For the past century, the Bronx Bombers have enjoyed unparalleled success. Since 1920, the Yankees have appeared in the Fall Classic 40 times and won 27 championships. Over the course of those 100 MLB seasons, the Yankees have posted a winning record an amazing 89 times. The organization has consistently fielded winning ball clubs that honor the enduring legacy of the vaunted pinstripes.

Only twice during the last 100 years have the Yankees had to endure consecutive losing seasons. From 1965 to 1967, the Bombers won less than half of their games every year. That disappointing three-season stretch occurred under the poor management of CBS, who had purchased the Yankees in 1964. The Yankees’ longest string of losing seasons, though, took place from 1989 to 1992. In many ways, those frustrating seasons represent the darkest days in Yankee history.

In his outstanding 2019 book, Chumps to Champs: How the Worst Teams in Yankees History Led to the ’90s Dynasty, Bill Pennington takes a closer look at what went wrong in New York between ’89 and ’92. Pennington gives today’s readers an all-access pass to the disorder and disfunction that characterized the Yanks during the late eighties and early nineties. In addition, he provides an unrivaled look at how the front office picked up the pieces and built a dynasty for the ages.

The Dark Times

The Yankees may have been a great organization during the bulk of the twentieth century, but they were nothing short of a disaster from 1989 to 1992. Besides losing game after game on the field, the Bronx Bombers had become a circus off of it. In Chumps to Champs, Pennington explores the drama that almost destroyed the franchise. Early chapters look at George Steinbrenner’s mismanagement of the Yankee organization, and his subsequent suspension from baseball.

For fans that are too young to remember the early ’90s, the news that Steinbrenner was actually banned from baseball may come as a shock. Pennington recalls the sad saga in vivid detail. Steinbrenner, in an attempt to discredit Yankee star David Winfield, had formed an alliance with Howie Spira. Spira, who had done some work for Winfield’s charity organization, accepted $40,000 from Steinbrenner in exchange for alleged dirt on Winfield. Pennington explains how the Spira connection eventually led to Steinbrenner’s banishment from baseball operations in 1990. George would not return to the Yankees until 1993.

A banished owner was, however, only one of the Yankees’ many problems during the early ’90s.
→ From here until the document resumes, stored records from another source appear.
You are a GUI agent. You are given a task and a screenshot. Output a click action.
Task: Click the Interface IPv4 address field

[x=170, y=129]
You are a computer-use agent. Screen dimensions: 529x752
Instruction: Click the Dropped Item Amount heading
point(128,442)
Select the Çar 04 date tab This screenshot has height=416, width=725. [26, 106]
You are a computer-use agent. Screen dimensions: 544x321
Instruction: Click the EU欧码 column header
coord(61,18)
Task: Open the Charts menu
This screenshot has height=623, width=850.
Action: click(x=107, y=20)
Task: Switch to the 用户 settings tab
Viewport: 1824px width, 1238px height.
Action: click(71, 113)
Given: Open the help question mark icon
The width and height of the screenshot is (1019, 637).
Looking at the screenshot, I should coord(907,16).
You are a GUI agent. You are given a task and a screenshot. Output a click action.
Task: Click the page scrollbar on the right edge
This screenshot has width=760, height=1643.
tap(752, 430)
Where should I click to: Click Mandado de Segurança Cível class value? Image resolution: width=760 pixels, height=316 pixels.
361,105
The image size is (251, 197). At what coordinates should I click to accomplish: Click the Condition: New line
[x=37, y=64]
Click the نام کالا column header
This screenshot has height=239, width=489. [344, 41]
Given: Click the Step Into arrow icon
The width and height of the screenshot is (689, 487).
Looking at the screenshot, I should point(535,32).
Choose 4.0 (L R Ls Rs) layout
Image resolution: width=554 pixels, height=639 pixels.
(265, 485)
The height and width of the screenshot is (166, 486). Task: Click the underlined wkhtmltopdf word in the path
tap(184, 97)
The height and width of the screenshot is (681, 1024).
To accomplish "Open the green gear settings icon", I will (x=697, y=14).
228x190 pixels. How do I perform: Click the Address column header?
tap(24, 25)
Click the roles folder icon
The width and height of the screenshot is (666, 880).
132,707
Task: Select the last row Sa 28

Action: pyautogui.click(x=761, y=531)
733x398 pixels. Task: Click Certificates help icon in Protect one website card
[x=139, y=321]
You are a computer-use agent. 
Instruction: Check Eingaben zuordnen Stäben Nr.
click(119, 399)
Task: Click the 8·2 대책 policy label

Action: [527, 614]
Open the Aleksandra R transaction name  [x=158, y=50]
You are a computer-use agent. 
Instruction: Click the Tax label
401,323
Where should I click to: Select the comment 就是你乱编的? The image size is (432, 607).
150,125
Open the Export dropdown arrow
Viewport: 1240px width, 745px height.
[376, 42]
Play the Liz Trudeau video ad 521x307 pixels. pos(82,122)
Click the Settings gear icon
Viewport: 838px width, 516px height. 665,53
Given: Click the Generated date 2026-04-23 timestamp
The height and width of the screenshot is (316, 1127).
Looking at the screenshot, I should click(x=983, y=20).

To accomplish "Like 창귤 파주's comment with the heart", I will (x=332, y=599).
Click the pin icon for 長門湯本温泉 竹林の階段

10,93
Pennington points out that attendance at Yankee home games had dropped dramatically thanks to the club’s poor performance. He also notes that fans were turning off their televisions. From 1990 to 1992 the Bombers’ TV ratings fell through the floor. The loudest Yankee Stadium crowd of the early ’90s was the one that cheered Steinbrenner’s suspension on August 20, 1990. Things became so bad, says Pennington, that plans to move the Yankees out of the Bronx and into New Jersey were seriously discussed.

The Yankee Renaissance

Chumps to Champs really hits its stride in its second section, which focuses on the Yankees’ rebuild.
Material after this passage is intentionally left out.